Traditional ploughs from ancient times to the 19th century

With the domestication of horses and cattle mankind perceived the potentialities of animal drawn implements which increased the size of the land area that could be farmed (fig 5). After 1,000 BC iron started to be used in ploughs, enabling tillage of harder, more compacted soils. Farmers continued to till the land with traditional ploughs, which were not unlike those used in Roman times, right up until the beginning of the 19th century. In the south of Italy they used a mule-drawn single-prong plough (fig 6); in central Italy the land was tilled with a ”symmetrical plough” which shifted the soil on both of its sides (fig 7) or with an “asymmetrical plough” which moved the soil on one side only but penetrated deeper into the earth (fig 8).

 

 

Modern ploughs

Traditional ploughs were beset with defects. They could not plough at any real depth and they needed constant maintenance because soil stuck to their wooden parts. The Industrial Revolution led to the next technological step forward and, although the first modern ploughs appeared in England, the real breakthrough came in America with its much heavier soil; an Illinois blacksmith named John Deere built the first steel blade plough in 1837 (fig. 9), and shortly thereafter James Oliver patented the chilled plough (fig. 10). In a few years these manufacturers would become world leaders, creating a new industrial panorama alongside the American agricultural landscape (fig. 11).
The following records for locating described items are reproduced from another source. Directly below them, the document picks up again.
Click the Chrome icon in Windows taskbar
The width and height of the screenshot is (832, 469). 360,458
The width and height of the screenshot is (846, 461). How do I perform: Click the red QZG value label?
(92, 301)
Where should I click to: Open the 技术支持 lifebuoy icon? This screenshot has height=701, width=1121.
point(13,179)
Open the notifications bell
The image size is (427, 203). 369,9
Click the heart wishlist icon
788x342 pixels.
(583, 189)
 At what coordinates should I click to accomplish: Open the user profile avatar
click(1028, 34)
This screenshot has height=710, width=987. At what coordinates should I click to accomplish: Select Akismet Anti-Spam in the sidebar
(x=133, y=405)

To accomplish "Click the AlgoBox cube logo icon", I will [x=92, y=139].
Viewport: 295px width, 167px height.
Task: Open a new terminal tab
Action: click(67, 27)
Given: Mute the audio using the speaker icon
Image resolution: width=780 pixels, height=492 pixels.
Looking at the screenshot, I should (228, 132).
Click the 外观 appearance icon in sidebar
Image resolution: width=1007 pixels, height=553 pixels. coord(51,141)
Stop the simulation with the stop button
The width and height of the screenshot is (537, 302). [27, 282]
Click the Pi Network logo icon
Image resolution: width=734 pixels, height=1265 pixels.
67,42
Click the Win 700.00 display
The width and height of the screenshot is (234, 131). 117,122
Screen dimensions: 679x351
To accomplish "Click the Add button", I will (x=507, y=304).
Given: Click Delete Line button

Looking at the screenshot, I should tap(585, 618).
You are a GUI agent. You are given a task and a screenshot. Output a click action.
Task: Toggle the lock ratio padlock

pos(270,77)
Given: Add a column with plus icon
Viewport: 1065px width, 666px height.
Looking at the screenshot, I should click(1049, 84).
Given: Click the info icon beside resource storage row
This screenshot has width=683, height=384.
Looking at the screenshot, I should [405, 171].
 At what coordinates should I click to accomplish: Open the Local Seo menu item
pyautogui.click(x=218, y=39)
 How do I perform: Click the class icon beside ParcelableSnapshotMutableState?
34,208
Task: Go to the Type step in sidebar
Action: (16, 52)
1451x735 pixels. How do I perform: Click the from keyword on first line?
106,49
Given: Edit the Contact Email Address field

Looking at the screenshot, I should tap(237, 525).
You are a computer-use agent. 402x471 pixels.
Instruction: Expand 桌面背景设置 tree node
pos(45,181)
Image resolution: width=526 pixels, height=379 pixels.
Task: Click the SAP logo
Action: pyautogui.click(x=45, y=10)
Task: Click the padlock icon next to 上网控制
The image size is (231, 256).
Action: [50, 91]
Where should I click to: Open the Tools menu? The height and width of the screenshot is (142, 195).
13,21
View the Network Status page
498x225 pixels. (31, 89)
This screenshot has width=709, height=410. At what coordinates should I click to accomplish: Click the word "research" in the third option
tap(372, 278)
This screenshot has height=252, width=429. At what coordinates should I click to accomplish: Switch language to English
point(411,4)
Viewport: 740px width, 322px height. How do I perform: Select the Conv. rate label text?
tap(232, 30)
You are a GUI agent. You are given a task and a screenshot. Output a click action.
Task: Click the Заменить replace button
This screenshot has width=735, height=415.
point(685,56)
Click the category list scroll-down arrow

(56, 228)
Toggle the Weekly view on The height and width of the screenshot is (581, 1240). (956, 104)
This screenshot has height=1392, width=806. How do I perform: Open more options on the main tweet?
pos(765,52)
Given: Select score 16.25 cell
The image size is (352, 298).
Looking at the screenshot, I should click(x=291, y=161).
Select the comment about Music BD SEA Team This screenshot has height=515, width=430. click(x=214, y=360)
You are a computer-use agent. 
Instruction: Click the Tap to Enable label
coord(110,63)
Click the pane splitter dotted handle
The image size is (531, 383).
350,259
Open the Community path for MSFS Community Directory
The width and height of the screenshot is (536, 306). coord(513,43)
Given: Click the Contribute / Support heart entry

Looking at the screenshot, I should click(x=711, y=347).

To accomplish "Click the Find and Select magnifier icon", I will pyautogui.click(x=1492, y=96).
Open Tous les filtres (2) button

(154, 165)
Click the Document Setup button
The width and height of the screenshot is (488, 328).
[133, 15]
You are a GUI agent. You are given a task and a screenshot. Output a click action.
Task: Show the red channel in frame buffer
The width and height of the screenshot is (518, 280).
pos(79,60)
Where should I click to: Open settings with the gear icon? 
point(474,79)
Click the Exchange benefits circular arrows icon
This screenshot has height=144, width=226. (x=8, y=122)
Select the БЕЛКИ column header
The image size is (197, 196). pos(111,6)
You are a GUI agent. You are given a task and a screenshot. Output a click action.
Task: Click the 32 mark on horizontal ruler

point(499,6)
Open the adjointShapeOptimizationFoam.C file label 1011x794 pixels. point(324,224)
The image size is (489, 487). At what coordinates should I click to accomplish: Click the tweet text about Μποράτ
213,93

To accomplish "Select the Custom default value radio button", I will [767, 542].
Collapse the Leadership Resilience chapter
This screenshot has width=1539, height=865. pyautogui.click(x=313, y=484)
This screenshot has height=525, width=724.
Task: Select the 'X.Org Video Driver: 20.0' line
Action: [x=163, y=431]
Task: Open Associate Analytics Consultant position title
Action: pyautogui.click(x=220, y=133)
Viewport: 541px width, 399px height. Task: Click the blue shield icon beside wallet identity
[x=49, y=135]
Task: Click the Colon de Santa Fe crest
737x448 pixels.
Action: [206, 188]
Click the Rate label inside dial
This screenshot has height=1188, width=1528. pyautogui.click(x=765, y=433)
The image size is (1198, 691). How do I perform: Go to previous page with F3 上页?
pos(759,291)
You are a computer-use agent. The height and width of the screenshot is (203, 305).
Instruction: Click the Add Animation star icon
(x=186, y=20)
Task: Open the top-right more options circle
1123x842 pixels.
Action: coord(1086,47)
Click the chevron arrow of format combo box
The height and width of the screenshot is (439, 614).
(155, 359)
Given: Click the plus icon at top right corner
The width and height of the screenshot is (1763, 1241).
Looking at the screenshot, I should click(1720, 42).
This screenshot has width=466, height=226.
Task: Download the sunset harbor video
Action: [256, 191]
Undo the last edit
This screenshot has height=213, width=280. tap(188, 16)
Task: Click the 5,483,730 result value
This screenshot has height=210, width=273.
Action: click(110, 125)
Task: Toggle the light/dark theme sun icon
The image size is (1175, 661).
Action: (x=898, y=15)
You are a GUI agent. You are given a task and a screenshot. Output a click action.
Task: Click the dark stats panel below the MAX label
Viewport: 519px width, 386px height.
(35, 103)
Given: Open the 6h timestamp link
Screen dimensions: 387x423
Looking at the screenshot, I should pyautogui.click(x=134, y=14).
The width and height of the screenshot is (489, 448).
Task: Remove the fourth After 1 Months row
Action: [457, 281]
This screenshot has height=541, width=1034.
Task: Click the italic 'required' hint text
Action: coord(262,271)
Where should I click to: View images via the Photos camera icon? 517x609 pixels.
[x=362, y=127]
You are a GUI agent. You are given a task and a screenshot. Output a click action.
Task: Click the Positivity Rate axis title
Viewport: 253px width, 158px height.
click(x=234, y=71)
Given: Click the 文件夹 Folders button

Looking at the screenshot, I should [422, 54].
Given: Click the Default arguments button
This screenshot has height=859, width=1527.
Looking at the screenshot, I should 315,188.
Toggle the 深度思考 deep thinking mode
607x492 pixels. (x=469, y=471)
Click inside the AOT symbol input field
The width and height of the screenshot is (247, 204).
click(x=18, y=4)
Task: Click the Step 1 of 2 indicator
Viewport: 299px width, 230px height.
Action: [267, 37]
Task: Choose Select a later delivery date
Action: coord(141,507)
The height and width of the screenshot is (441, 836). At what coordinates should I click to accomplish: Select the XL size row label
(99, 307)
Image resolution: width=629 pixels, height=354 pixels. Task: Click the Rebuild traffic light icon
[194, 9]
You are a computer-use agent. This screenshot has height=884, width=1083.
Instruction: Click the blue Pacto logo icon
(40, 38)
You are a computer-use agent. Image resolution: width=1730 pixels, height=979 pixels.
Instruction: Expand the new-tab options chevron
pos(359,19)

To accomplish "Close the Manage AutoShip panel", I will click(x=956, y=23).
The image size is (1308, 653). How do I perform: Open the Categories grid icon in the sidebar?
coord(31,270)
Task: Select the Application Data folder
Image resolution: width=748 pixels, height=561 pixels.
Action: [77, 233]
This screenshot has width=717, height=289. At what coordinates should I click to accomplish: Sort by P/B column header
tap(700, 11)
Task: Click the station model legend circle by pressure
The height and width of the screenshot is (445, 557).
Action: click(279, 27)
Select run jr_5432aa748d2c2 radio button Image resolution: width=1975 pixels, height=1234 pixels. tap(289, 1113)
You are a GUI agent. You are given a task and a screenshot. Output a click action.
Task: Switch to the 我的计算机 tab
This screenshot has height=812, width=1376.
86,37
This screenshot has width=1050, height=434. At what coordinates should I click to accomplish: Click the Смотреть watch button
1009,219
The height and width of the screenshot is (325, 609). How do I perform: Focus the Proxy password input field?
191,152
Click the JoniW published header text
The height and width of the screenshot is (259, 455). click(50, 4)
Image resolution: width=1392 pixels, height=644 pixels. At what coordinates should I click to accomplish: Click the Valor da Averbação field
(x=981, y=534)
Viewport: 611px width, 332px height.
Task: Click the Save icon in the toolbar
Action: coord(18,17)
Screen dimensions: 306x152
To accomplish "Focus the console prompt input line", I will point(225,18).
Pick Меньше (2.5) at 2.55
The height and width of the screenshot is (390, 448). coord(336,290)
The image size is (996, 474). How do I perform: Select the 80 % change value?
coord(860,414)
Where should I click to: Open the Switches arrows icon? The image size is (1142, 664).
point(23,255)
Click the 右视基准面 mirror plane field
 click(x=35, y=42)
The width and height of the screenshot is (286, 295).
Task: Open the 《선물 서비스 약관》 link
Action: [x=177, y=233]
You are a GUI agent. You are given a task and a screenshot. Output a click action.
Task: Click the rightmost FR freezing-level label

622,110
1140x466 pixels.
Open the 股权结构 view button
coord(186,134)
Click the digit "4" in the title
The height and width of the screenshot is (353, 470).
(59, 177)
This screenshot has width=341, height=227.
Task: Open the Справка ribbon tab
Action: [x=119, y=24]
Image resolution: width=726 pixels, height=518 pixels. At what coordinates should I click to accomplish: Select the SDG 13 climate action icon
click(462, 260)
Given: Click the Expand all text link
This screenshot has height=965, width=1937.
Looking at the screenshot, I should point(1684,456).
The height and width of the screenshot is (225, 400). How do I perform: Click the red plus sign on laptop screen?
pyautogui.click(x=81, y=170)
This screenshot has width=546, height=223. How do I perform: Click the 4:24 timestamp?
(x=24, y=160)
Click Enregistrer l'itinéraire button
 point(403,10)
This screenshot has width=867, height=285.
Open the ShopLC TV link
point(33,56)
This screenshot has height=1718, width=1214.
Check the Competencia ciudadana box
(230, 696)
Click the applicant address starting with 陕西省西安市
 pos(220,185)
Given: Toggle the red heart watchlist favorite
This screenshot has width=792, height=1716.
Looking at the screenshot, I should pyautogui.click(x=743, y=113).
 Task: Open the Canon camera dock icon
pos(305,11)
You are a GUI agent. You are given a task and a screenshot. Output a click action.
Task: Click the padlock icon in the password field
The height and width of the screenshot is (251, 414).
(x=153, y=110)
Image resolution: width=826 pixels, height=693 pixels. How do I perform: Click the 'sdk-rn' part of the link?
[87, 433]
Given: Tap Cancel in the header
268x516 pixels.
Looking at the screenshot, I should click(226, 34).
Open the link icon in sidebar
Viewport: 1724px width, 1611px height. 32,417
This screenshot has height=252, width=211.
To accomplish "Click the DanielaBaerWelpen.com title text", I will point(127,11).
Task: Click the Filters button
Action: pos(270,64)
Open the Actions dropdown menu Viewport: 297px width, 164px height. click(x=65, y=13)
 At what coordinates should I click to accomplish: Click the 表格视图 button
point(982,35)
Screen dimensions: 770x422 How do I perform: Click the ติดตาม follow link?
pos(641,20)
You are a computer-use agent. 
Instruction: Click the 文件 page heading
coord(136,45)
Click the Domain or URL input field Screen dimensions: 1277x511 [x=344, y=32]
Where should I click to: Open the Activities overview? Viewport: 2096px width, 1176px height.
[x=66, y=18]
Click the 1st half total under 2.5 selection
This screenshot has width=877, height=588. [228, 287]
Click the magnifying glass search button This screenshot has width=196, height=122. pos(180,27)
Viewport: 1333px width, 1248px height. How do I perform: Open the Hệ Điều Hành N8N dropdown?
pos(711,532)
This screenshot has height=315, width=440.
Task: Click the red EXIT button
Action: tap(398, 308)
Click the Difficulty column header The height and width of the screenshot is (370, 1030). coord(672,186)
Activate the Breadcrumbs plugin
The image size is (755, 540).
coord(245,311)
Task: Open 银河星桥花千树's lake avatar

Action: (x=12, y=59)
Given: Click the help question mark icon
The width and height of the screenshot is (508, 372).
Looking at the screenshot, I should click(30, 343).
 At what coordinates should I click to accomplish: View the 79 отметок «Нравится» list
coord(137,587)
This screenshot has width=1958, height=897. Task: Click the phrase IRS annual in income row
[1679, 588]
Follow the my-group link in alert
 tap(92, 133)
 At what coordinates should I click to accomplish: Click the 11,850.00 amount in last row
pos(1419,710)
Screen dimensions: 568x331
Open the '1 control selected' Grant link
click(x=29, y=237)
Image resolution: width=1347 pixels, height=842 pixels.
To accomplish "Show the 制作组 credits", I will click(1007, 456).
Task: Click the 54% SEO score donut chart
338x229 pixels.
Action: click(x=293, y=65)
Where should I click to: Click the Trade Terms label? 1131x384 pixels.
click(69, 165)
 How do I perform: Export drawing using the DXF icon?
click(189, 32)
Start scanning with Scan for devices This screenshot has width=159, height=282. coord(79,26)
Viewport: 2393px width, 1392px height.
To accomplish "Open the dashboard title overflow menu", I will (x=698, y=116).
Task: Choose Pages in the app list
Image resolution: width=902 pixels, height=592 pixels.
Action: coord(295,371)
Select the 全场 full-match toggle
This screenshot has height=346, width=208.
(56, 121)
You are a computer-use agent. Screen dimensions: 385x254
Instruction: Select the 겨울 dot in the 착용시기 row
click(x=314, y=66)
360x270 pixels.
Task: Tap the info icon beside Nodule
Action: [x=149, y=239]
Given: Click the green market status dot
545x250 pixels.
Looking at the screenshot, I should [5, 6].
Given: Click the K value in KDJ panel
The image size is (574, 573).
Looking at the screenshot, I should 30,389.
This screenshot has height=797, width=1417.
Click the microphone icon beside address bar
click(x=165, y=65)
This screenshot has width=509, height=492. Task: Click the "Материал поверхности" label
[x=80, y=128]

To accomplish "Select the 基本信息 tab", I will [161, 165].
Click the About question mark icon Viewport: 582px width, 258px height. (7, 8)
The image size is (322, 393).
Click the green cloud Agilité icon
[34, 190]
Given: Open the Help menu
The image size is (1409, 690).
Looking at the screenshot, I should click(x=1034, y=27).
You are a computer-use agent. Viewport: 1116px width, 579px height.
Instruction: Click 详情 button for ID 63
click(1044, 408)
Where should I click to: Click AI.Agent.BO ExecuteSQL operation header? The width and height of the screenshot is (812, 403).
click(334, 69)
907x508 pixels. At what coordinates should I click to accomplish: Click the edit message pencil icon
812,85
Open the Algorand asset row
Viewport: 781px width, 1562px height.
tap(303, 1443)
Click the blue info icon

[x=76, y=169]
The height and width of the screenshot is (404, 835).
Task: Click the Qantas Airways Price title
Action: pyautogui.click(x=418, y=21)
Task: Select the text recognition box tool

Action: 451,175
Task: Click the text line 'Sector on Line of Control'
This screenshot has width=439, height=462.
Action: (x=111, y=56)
Modern ploughs in central Europe and Italy

Following the example of the British and Americans, who by now mainly used modern equipment (fig. 12), continental Europe also began to produce new ploughs. One of the most important factories was that of Rudolph Sack, founded in 1863 in Plagwitz, near Lipsia (fig. 13). At the end of the nineteenth century, experimentation with new equipment in central Italian farms (fig. 14) also stimulated Italian companies, such as Ansaldo (fig. 15), to produce equipment for the domestic market.

 

The motorization of agriculture

A problem still remained after ploughs had been modernized: the poor performance of animal traction. An early solution was to use enormous steam locomotives (fig. 16) that drew the ploughs with steel ropes from one side of the field to the other, known as funicular ploughing. The engravings of the time show cleared fields (fig. 17) and anticipate the fallout that motorization would have on the agricultural landscape: the felling of the trees in the fields, to be used as stakes for screws. The discovery of large oil deposits in 1901 led to the development of the internal combustion engine, which was lighter and performed better than the old steam engines. Shortly thereafter, Henry Ford put into production the Fordson, the first mass-produced tractor, with an endothermic petrol engine (fig. 18). During the First World War these first tractors were imported into Italy, and they can be seen at work in vintage photos (fig. 19), in the traditional landscapes that were soon to be simplified by the motorization of agriculture.